I've been looking at the Whaler 170 Montauk. I'm telling myself I could still fish most of the flats around here with a trolling motor, and have the added benefit of going offshore (nearshore), running around the bay more freely without having to trailer to far off launches, doing all the non-flats-fishing activities better than the Native can, and making my wife happy. 

The big thing I could no longer do is pole skinny bonefish flats or some of the everglades flats I go to. As much as I love this, it's probably just 10% of what I use the boat for.

What am I missing? 

Do I not appreciate all of the benefits of the Native?

Is the Montauk 170 going too far in the other direction?

Is all of this just mental gymnastics to justify getting a family boat that my family still won't join me on?

Anyways, I want a 170 Montauk - change my mind?


----------



## jbyrum (Jan 12, 2015)

Of all the other boats you can choose, why a Boston Whaler? Lots of other options that are more comfortable and family-friendly than your current boat. Most of them would be better fishing platforms than the Montauk as well. A flats boat in the 16-18' range would probably do well - Redfisher, Master Angler, Actioncraft all come to mind. You won't get as skinny as your Ankona, but you can shove it around with a pushpole for a little while if you want to.


----------



## BrownDog (Jun 22, 2019)

The Montauks, especially the older ones, are cool boats. As a general purpose small boat they are good BUT I think your fishing desires will not be happy with the Montauk.

As said above I think your best move is to a larger flats boat in the 18-19ish range.


----------



## fjmaverick (Sep 18, 2015)

Look up the Black Top Legend on YouTube


----------



## Reelscreamer (Dec 28, 2016)

I don't think the Montauk is what you are looking for. I have an older 17 montauk and it rides like crap when its in 2 ft chop. There are better boats you could choose from than a 17 montauk to accomplish what you want to do.


----------



## Vertigo (Jun 3, 2012)

JPatCourtney said:


> I'm coveting a skiff with a deep v, 115 merc, 12" draft and no poling platform. Have I lost my way?
> STUFF DELETED
> Anyways, I want a 170 Montauk - change my mind?
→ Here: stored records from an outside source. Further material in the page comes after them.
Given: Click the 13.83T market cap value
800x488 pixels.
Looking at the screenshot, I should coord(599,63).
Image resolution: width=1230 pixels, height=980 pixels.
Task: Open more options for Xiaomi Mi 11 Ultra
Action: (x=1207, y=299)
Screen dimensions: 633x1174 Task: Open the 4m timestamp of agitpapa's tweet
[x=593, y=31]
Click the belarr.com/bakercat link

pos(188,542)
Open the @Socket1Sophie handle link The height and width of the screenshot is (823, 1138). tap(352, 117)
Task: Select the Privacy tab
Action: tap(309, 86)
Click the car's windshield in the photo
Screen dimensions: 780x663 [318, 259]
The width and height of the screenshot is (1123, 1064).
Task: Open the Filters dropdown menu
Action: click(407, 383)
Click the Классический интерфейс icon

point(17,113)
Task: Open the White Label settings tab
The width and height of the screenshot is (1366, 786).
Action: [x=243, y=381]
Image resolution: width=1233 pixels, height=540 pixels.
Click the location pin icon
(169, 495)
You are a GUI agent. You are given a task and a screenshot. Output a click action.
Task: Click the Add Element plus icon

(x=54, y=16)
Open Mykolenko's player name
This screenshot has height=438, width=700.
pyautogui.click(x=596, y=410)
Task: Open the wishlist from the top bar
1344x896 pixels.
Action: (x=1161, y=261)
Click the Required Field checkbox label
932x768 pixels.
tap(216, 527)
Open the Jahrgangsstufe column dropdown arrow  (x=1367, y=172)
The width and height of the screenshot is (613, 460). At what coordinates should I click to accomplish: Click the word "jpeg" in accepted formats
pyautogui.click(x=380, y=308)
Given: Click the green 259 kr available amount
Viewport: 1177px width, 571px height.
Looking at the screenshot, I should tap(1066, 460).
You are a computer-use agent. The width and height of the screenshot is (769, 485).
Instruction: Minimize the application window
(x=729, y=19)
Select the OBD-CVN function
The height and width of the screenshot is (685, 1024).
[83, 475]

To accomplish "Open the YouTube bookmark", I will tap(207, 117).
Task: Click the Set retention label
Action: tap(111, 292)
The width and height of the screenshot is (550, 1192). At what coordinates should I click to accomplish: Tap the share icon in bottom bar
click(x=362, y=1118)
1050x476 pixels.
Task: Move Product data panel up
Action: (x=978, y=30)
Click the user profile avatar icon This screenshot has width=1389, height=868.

There are skiffs that will run much shallower and handle chop much better and get better performance and economy from a 90 hp motor than the Montauk 170 will get witha 115. Take a look at a Panga 18 or 20.


----------



## KnotHome (Jul 21, 2009)

No inshore boat is going to ride well in a 2’ chop, so go ahead and throw that idea out. 
I concur with the Master Angler or Hewes idea. It will provide for more comfort, but still allow you to fish pretty skinny. I have run the newer Montauks withthe 90 Command Thrust. It tops out at 39 with the Bimini top up and takes chop surprisingly well. Its really lacks storage space and you still won’t be able to fish with more than one other person. Even something like a key west 15 or 17 would be a better option.


----------



## coloradowalt (Oct 26, 2012)

Is your Native 17 a tiller model? If so and you decide to sell please let me know.


----------



## Newman (Jan 22, 2018)

Montauks have zero storage (I hate stepping over shit all day), and are very loud on hook or tm.
If you are going to nearshore stuff (or anywhere over 6’ deep) a livewell loaded with pilch makes it much more enjoyable, not sure that’s even possible in a montauk.
A poling platform is never a drawback (unless fitting under low bridges), good for holding rods out of way while soaking bait, and great for standing on whether on: pole, tm, or hook, it’s amazing how much more you will see from up there in deeper water.
You would be much better off with big flats boat.
Just my .002.


----------



## Sublime (Oct 9, 2015)

I'd do something like an Evo. It has some vee to the bottom, a little higher freeboard , would haul butt with a 115.


----------



## Net 30 (Mar 24, 2012)

Here's a pic of my 17 Montauk that I recently sold. These are sturdy little beasts for sure, but in no way are they comfortable or have adequate seating for a day out with the family. This one's a bit unique because it's called the _Newport _and has side decks and an enclosed bow. Bow space is big enought to throw a small cooler and a few towels, not much more. Tight space walking between the console and the side of the hull.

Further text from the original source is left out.